*Passage*
WILLIAM QUEENEY 

Rank: Private
Service Number:12057.
Regiment: Cheshire Regiment
Died Wednesday 17th January 1917
Age 51
County Memorial Stockport
Commemorated\Buried Brookwood 1914 -18 Memorial
Grave\Panel Ref: Panel 7.
CountryUnited Kingdom

William's Story.

Most men who lied about their age to enlist did so because they were too young to join. William Queeney was, almost certainly too old.

He’d been born near Wednesbury in Staffordshire but lived in Stockport, the 1891 census show’s William age 24 living at 13 Kershaw’s Place, Duke Street, Stockport, working as a fireman, stationary engine, and living with his father who was a widower and his widowed sister Mary Quinlan and her four-year-old daughter Ann. By 1911 William was living at 1 Lomas Court, Lord Street, Stockport, with his partner Elizabeth Shaw, they had three children Mathew 11, Annie 7, and Elizabeth 4. The census for 1911 shows that one child had died.

*Work order A*
In the memorial entry for William Queeney, which regiment did he serve in?
*Work order B*
Revise the stretch of the William Queeney entry from "William's Story." through "child had died.", changing "fireman" to "stoker".
*Work order C*
Carry on the account of William Queeney's life from the point where it stops.

*Data provided*
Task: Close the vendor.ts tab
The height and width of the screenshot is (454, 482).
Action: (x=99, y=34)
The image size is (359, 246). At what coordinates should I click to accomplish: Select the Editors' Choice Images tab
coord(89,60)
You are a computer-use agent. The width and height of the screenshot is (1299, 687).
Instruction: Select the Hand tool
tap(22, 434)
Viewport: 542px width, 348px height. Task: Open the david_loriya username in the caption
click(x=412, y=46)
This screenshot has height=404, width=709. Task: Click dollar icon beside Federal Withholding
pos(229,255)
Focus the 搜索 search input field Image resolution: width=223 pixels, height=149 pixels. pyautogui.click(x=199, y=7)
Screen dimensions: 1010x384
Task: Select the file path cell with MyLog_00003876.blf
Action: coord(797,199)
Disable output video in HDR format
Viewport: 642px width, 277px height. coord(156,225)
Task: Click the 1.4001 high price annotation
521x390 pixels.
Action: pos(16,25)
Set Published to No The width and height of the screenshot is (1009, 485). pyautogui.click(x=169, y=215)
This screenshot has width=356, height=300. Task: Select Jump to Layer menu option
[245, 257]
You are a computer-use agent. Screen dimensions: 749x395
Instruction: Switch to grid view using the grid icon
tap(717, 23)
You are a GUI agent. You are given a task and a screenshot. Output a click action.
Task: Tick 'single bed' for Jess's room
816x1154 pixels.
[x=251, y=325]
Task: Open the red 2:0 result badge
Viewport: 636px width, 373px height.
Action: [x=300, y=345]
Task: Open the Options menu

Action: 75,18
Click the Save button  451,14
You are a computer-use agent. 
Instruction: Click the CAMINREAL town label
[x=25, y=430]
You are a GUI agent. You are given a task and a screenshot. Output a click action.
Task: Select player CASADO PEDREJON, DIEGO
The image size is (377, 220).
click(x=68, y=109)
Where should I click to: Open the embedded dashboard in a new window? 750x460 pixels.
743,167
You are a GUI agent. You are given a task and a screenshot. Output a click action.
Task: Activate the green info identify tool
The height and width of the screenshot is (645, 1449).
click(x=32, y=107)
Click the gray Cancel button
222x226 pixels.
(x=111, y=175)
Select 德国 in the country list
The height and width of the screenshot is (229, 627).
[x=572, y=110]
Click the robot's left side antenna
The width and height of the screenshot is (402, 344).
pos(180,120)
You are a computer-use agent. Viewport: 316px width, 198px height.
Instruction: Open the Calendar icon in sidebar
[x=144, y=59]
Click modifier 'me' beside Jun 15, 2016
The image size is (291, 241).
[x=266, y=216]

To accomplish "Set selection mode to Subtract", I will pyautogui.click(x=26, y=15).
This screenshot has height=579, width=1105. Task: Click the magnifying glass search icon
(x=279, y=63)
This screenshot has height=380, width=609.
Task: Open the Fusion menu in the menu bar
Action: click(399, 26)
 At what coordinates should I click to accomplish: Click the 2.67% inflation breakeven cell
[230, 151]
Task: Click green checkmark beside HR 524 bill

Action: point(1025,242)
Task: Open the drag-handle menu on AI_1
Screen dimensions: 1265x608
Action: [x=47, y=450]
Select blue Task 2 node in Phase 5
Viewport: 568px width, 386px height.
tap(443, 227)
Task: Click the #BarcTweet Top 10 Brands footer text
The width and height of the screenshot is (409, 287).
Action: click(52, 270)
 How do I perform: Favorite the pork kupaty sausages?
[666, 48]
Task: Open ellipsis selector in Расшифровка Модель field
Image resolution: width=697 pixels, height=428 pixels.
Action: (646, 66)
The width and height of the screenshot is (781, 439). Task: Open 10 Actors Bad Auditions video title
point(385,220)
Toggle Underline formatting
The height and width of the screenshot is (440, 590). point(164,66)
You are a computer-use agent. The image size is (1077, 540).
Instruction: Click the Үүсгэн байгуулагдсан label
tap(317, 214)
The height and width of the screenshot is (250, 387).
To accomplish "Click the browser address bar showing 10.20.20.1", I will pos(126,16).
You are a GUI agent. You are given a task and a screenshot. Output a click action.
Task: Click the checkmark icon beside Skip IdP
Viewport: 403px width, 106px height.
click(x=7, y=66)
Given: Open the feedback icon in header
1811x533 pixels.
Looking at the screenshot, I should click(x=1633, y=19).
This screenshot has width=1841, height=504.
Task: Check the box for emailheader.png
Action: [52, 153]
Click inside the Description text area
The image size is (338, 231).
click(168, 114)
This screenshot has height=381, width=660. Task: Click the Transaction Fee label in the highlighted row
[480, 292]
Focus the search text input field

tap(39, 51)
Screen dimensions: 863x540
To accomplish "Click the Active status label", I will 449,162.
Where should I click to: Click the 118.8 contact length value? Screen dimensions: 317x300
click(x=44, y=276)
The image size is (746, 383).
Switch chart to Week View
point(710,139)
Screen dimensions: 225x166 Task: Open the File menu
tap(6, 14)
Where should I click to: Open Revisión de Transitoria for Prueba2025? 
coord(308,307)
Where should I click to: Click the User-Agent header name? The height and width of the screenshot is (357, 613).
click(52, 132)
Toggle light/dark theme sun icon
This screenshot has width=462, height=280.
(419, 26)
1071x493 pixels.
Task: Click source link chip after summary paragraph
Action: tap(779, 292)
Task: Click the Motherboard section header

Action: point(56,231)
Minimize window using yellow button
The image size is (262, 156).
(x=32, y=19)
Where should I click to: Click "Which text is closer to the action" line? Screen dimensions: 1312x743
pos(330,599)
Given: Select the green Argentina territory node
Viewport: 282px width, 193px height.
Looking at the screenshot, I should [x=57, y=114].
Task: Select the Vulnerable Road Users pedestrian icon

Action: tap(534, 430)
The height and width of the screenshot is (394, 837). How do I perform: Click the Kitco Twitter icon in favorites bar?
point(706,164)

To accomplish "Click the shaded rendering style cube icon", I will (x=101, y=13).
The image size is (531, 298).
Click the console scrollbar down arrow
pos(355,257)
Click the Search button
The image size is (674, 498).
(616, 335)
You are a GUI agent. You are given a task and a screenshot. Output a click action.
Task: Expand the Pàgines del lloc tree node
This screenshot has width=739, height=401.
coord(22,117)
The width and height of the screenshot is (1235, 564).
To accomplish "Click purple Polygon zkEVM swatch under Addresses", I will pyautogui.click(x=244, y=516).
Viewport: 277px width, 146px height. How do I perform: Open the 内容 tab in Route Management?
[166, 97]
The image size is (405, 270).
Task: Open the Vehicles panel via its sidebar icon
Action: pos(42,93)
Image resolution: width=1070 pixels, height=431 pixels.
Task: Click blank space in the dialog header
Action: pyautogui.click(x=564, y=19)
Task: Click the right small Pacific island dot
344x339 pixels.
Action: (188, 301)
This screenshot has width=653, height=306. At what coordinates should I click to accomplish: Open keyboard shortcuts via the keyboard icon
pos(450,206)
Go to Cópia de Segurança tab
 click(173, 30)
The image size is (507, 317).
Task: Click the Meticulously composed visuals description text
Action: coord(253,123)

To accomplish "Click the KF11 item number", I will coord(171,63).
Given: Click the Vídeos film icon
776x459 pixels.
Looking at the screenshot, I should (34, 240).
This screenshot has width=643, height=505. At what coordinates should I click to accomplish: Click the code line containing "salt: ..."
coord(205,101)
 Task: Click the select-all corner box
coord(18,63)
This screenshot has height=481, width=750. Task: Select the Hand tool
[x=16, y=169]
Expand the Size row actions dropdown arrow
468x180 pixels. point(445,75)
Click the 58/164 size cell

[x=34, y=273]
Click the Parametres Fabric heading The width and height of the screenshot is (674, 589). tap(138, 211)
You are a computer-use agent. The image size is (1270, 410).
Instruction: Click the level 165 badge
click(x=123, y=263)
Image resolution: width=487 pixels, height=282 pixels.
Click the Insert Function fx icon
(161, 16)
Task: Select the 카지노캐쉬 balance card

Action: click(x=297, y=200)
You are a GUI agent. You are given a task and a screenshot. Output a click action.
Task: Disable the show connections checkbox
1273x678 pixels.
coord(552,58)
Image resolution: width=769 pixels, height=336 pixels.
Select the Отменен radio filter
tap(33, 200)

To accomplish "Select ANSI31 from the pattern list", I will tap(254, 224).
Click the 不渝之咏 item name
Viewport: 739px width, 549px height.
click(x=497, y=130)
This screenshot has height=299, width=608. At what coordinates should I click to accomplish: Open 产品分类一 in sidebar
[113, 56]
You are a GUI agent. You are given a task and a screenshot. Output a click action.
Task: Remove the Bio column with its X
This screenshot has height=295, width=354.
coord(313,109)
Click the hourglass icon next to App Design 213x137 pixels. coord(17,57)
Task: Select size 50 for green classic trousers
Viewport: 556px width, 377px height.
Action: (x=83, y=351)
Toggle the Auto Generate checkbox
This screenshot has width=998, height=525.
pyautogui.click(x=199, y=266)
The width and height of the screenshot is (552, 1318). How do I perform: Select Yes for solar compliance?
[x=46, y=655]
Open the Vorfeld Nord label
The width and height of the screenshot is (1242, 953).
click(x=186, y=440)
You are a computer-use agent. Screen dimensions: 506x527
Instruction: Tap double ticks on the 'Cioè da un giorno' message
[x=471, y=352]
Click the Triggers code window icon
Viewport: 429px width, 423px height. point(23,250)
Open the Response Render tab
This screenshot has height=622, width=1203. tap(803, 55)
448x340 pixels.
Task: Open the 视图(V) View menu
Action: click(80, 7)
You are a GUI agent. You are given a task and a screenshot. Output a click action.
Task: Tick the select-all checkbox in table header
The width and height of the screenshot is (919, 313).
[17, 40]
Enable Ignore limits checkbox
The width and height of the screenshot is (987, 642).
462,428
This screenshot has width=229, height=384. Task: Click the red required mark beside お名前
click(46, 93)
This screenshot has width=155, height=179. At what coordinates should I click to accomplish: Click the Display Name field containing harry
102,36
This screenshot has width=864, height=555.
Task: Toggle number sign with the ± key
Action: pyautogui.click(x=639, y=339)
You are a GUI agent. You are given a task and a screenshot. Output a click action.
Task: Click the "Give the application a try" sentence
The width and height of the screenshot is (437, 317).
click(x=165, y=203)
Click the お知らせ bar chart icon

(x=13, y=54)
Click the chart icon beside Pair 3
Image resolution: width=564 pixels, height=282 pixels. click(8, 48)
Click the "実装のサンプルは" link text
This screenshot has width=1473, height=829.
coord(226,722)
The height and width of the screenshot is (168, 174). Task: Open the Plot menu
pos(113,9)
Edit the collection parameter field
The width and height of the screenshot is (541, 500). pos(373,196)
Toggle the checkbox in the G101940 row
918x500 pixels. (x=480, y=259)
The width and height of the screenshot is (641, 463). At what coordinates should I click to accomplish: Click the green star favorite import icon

*Task result A*
The Cheshire Regiment.

*Task result B*
William's Story.

Most men who lied about their age to enlist did so because they were too young to join. William Queeney was, almost certainly too old.

He’d been born near Wednesbury in Staffordshire but lived in Stockport, the 1891 census show’s William age 24 living at 13 Kershaw’s Place, Duke Street, Stockport, working as a stoker, stationary engine, and living with his father who was a widower and his widowed sister Mary Quinlan and her four-year-old daughter Ann. By 1911 William was living at 1 Lomas Court, Lord Street, Stockport, with his partner Elizabeth Shaw, they had three children Mathew 11, Annie 7, and Elizabeth 4. The census for 1911 shows that one child had died.

*Task result C*
His service papers show that, when he enlisted on 7 September 1914, he had given his age as 44 – just old enough to be considered. He was, in fact some four years older. He was small, his height is listed as 5 feet 2 ¼ inches weighing 100lbs, he had a fresh complexion, dark grey eyes and brown hair. He states that he wasn’t married

After training, he was posted to the 1st Garrison Battalion of the Cheshire Regiment which was on Empire defence duties at Gibraltar. He returned home in March 1916, suffering from Tuberculosis and admitted to the Southwark Military Hospital, East Dulwich and was discharged from the army the following month. His army pension papers show some discrepancies which perhaps suggest that the authorities were trying to avoid giving William a full pension. Whilst it was accepted that the TB was not caused by his army service, there is a statement that it was aggravated by his service at Gibraltar. Eventually in July 1916 he was awarded a pension for two of the children, Annie and Elizabeth, Mathew is listed as over age.

On 17 January 1917 he died of TB and haemorrhage of the lungs.

Men whose deaths are linked to their service were entitled to be regarded as “war deaths”, even if they died after discharge. The Commonwealth War Graves Commission still considers cases brought to its attention, in 2009 thanks to information supplied by John Hartley, William was listed on the Brockwood 1914-18 war memorial.